May 01, 2025
Testimony to U.S. EPA: Not Another WOTUS Rulemaking
"Another waters of the US rulemaking would be counterproductive. It would lead to more confusion, not clarity."
On May 1, 2025 ELPC Senior Attorney Nancy Stoner testified at a U.S. EPA listening session. She urged the agency not to move forward with its proposal to work with the U.S. Army Corps of Engineers in redefining which water bodies are protected under the Clean Water Act. The definition of these protected “Waters of the United States” has shifted over the years, as discussed in previous ELPC blogs. The 2023 Supreme Court Sackett decision was a major blow to clean water protections nationwide, particularly for wetlands and ephemeral streams. ELPC has been working at the state level to step up wetlands protections that can fill the gap, but now is not the time to make things any worse. Read Nancy’s full testimony here.
ELPC Senior Attorney Nancy Stoner Testimony to U.S. EPA
Thursday May 1, 2025 – Washington, D. C.
I’m Nancy Stoner, a Senior Attorney at the Environmental Law and Policy Center, a nonprofit that protects public health and natural resources of nine states in the Midwest, including the Great Lakes. I have been working on clean water issues since October of 1987 and twice served at the U.S. EPA.
I first want to thank the EPA staff for their hard work and dedication to the Agency’s mission of protecting human health and the environment, and the Corps staff for their partnership with EPA in this important work. Congress passed the Clean Water Act in 1972 to protect waterways across the US from pollution. While not perfect by any means, it has been a huge success. Rivers that were once on fire or were filled with dead fish, sewage, and industrial waste are now a huge source of economic and recreational activity and provide clean, safe, reliable resources for drinking, for growing food, for wildlife, and much more.

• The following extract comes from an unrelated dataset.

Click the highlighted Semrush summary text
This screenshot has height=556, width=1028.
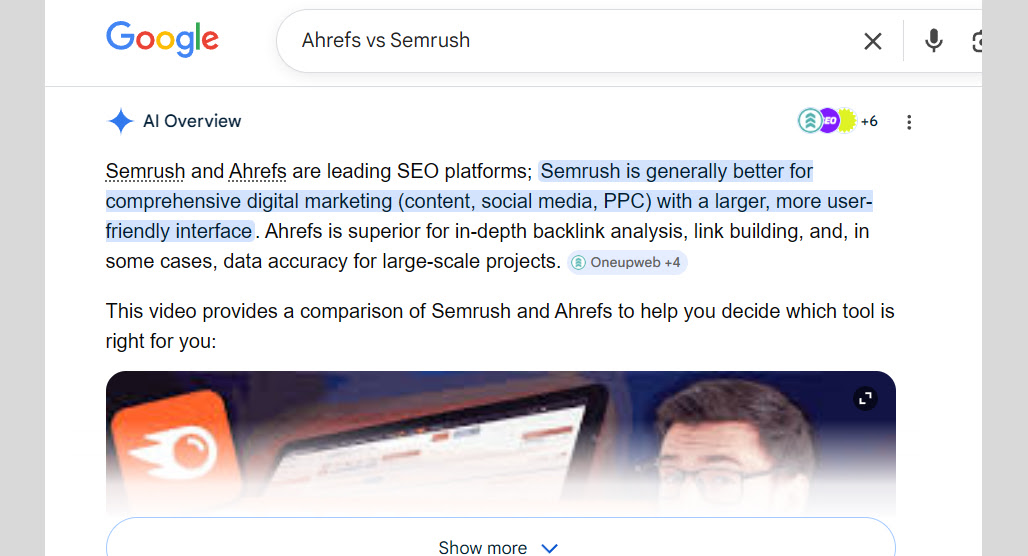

The Supreme Court’s Sackett decision makes that success much more difficult to maintain since more than half of the remaining wetlands are no longer protected by the Clean Water Act. Many small streams that flow into lakes, major rivers, and coastal waters have now been left unprotected as well in a rulemaking promulgated by EPA and the Corps to implement the Sackett decision. In my view, the rulemaking relinquished jurisdiction over too many waters post-Sackett, but now is not the time to re-think those decisions. The rulemaking to implement the Sackett decision is done. Another waters of the US rulemaking would be counterproductive. It would lead to more confusion, not clarity.
I urge EPA and the Corps instead to direct resources to implementing the existing rules to provide timely and clear jurisdictional determinations to everyone who wants one. Similarly, EPA and the Corps should direct more resources to permitting and enforcement of the NPDES program, the 404 program, 401 water quality certifications and other tools that have been proven to be successful in protecting water resources over the more than 50 years that the Clean Water Act has now been in place.
Again, I thank the EPA and Corps staff working to protect waterways across the US for their service to the American public. Thank you!